Many times I am down with thoughts of what should have been. Thoughts of what I wish were At these moments, I tend to forget who I really am, and what I should be grateful for. At these moments, I usually doubt if they are reasons to be grateful and thankful. Life feels so thankless, and so not worth living. Not because the beauty of life is removed. But, because, it begins to feel like there was never beauty in life.
Thoughts of failure and weakness, and frustrations are what I sit with at these moments. Thoughts I am sure you have had. Feelings that you are so familiar with. Thoughts of all the efforts you put out that didn't work. Thoughts of all the burnt midnight candles that seem unburnt. At least, there are no results to show.

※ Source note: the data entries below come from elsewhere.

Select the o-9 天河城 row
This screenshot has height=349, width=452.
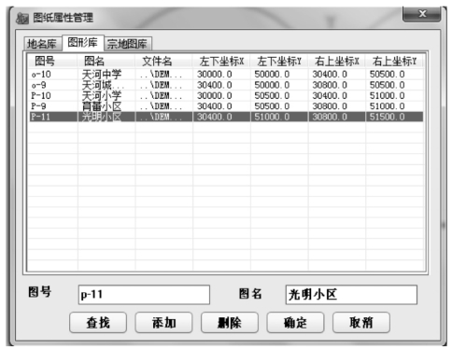click(226, 85)
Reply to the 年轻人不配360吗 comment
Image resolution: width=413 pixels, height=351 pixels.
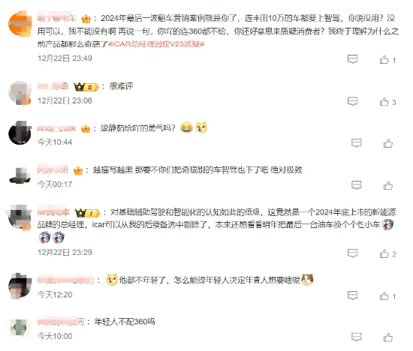click(x=357, y=337)
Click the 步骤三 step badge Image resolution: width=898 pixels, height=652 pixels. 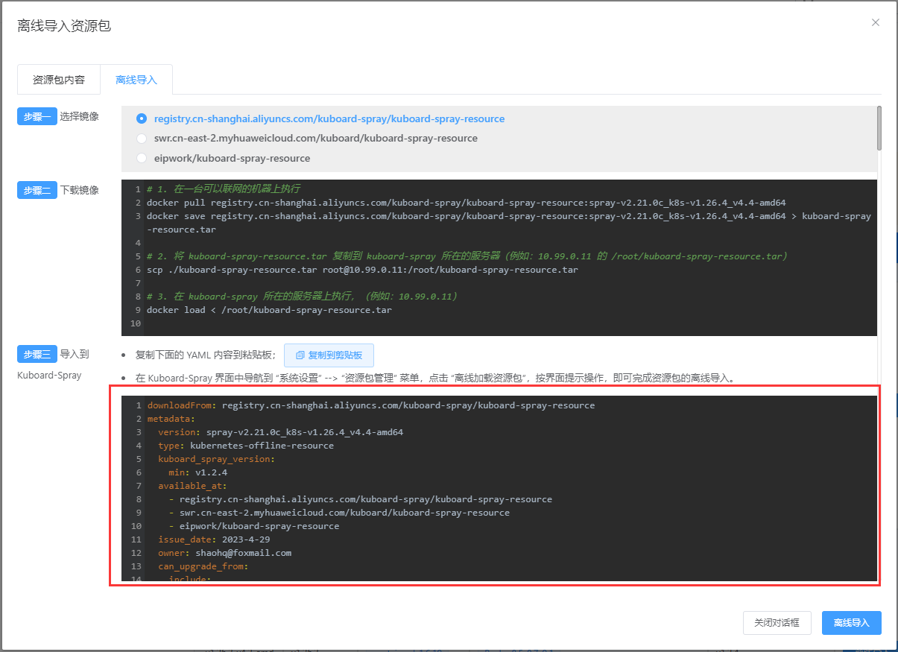37,355
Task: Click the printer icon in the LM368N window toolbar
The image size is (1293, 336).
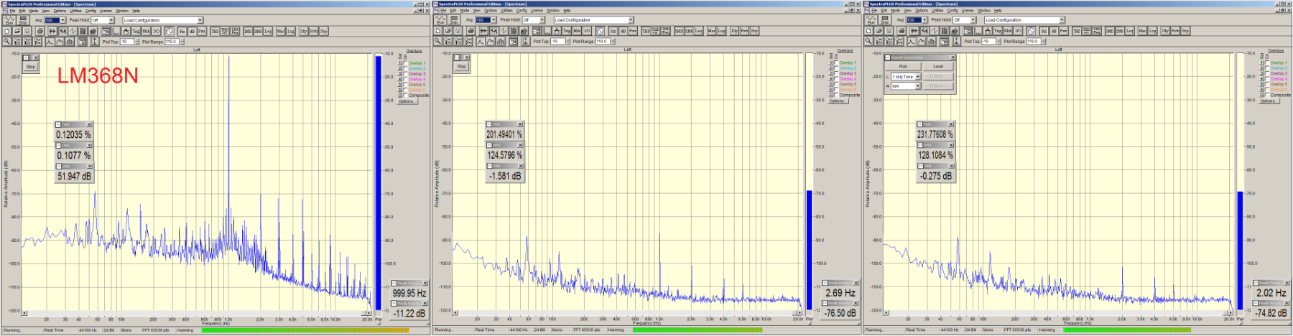Action: 40,32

You remember that feeling of inadequacy? Of failure? And of failing? Feeling of fears? Feeling like you stopped being creative? Or forgotten how to use the creativity? Everyone seem to have something to say to you. 'It is not God's time yet' 'All you need is work harder.'Some say work smarter. Others encourage you to be grateful for just having life. Life that you fear would end up worthless if things continue being as frustrating as they are.. 'Come on, push, keep pushing...' You hear others say at those moments attempting to make you stronger and give you hope.
At those moments when you embrace life as frustrating as it is, the unfairness of it all, and you take to history. Reminding yourself of where you came from, and exactly how you started. You remind yourself of your never having anything. You keep remembering how nothing ever worked out. You remember clearly how you were born and raised in nothing,of growing in poverty and hopes - the only luxury your poverty could afford. You wanted to break out, you work hard, you put in your all, stay up late at night, thinking outside of a box that doesn't exist, you keep struggling, giving your best, but keep on coming to naught. You keep coming back to where you began.
Then comes those words of hopes. Joel calls them pep talks. You seem to have a little hope, you want to strive harder. And perhaps do.
It all start coming back. Those wicked thoughts that make all the words weightless.